Jean-Jacques Régibier
Participant à un débat organisé à Bruxelles par la Gauche unitaire européenne, le fondateur de Wikileaks s’est déclaré hostile au vote par le Parlement européen d’une directive sur le « secret des affaires ». Il plaide au contraire pour une protection renforcée des lanceurs d’alerte.
Invité par la Gauche unitaire européenne a s’exprimer en visio-conférence depuis son exil forcé à l’ambassade d’Equateur à Londres, Julian Assange a dressé un tableau sombre de la situation de la presse en Europe. « Internet a commencé à fissurer le monopole de la presse traditionnelle telle qu’elle existait depuis plus d’un siècle. Cela a permis à de plus en plus de personnes de s’installer comme rédacteurs, mais dans le même temps, l’oligarchie et des monopoles ont énormément investi sur le Net », a expliqué le fondateur de Wikileaks, rappelant qu’aujourd’hui, Google domine le paysage médiatique européen, qu’il contrôle 80% du marché des annonces, et qu’il est devenu fournisseur de contenus, de moteurs de recherche, de boites électroniques etc. « Nous sommes à des années lumières du paysage médiatique classique, a-t-il ajouté, avec ses journaux locaux tout puissants et ses chaînes publiques. Aujourd’hui, nous sommes confrontés à la monopolisation progressive de l’information par les grands groupes qui s’avalent les uns les autres. L’avenir est incertain. Est-ce que nous allons assister à une concentration encore plus forte avec un ou deux opérateurs ? Personne n’en sait rien. C’est en tous cas, le défi que nous avons à relever. »
Le problème de la chute libre des audiences de la presse traditionnelle et de son financement, dû entre autres à la baisse drastique du marché publicitaire, entraîne un dérèglement général qui laisse la place libre aux monopoles économiques et financiers qui agissent via les gouvernements ( Julian Assange cite, aux Etats-Unis, le rôle des fondations de milliardaires comme Soros, Rockfeller ou Ford ) et fait que, selon lui, « aucun état-nation est en mesure de faire respecter la liberté de la presse, » car « dans les medias, le financement décide de la forme de l’information (… ) La question aujourd’hui est de savoir comment on peut contourner la divulgation des informations produites par les fournisseurs de contenus. »

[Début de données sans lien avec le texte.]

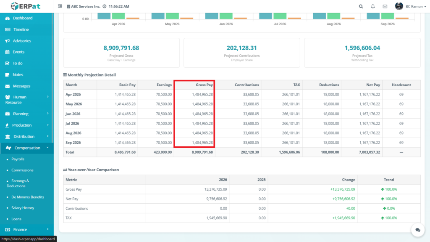
Task: Click the Advisories megaphone icon
Action: (8, 41)
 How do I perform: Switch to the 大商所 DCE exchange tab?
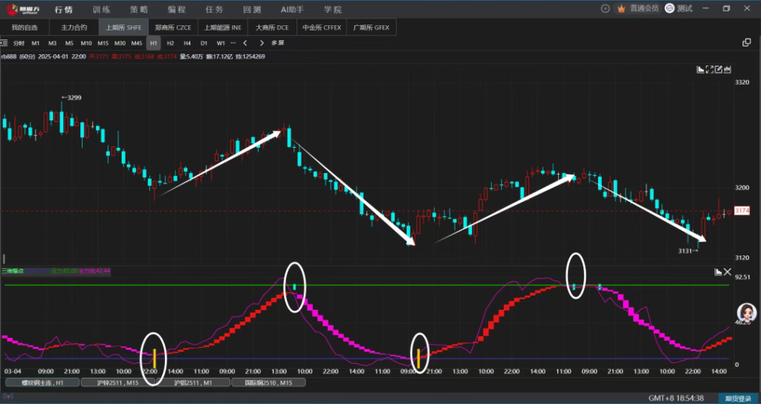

Le vote par le Parlement européen sur les secrets des affaires sera donc un signal lourd de conséquences pour la liberté de la presse, et pour l’information des citoyens en général. Car nous ne sommes absolument pas dans un contexte où ce seraient les secrets industriels des entreprises qui seraient menacés, mais bien au contraire dans une situation où c’est le droit des journalistes d’investigation, des lanceurs d’alerte ou de tout autre citoyen estimant qu’une information relevant de l’intérêt public doit être divulguée, qui est remis en cause. Le député européen GUE/GVN Stélios Kouloglou explique : « ce n’est bien évidemment pas la recette des composants du Coca Cola que vont divulguer les lanceurs d’alerte, il s’agit là effectivement d’un secret industriel qui doit être protégé, et personne ne pense à le rendre public. Aucun media ne le ferait .» En revanche, les éventuels malversations financières d’une entreprise, ses placements dans des paradis fiscaux, ou toute autre information qui aurait des conséquences pour la vie des citoyens – fermeture de sites, licenciements etc. – doivent pouvoir être rendus publics sans que l’entreprise puisse invoquer à tout bout de champ le secret des affaires.

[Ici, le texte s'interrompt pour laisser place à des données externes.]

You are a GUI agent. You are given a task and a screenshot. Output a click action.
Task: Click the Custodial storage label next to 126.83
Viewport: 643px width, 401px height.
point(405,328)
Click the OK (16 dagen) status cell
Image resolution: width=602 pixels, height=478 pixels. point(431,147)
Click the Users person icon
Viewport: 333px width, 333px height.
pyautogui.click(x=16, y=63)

Il y a donc une très grande hypocrisie à invoquer ce « secret » pour des motifs qui ne seront pas les bons. De nombreux députés l’ont fait valoir : la notion de secret d’affaires est tellement floue, tellement large que les entreprises pourront y mettre à peu près tout ce qu’elles veulent, elles s’en serviront comme d’une menace permanente en direction de ceux qui seraient tenté de divulguer des informations qui les concernent. Il s’agit donc d’un outil de plus dans les mains de entreprises pour contrôler l’information, ce qu’elles font déjà, car elle disposent déjà de moyens pour poursuivre journalistes, lanceurs d’alerte ou citoyens. « Un des journaliste qui a pu obtenir des informations des Panama Papers a du réfléchir au nombre d’informations qu’il pouvait publier et certains journalistes ont renoncé », explique Julian Assange. « Cela a été le cas aux Etats-Unis. Zéro document sur les Panama Papers ont été publiés, parce que la pression étaient tellement forte qu’ils ont été obligés d’y renoncer. C’est un abus scandaleux que de protéger les secrets des entreprises en obligeant les journalistes à renoncer à la publication de certaines informations. »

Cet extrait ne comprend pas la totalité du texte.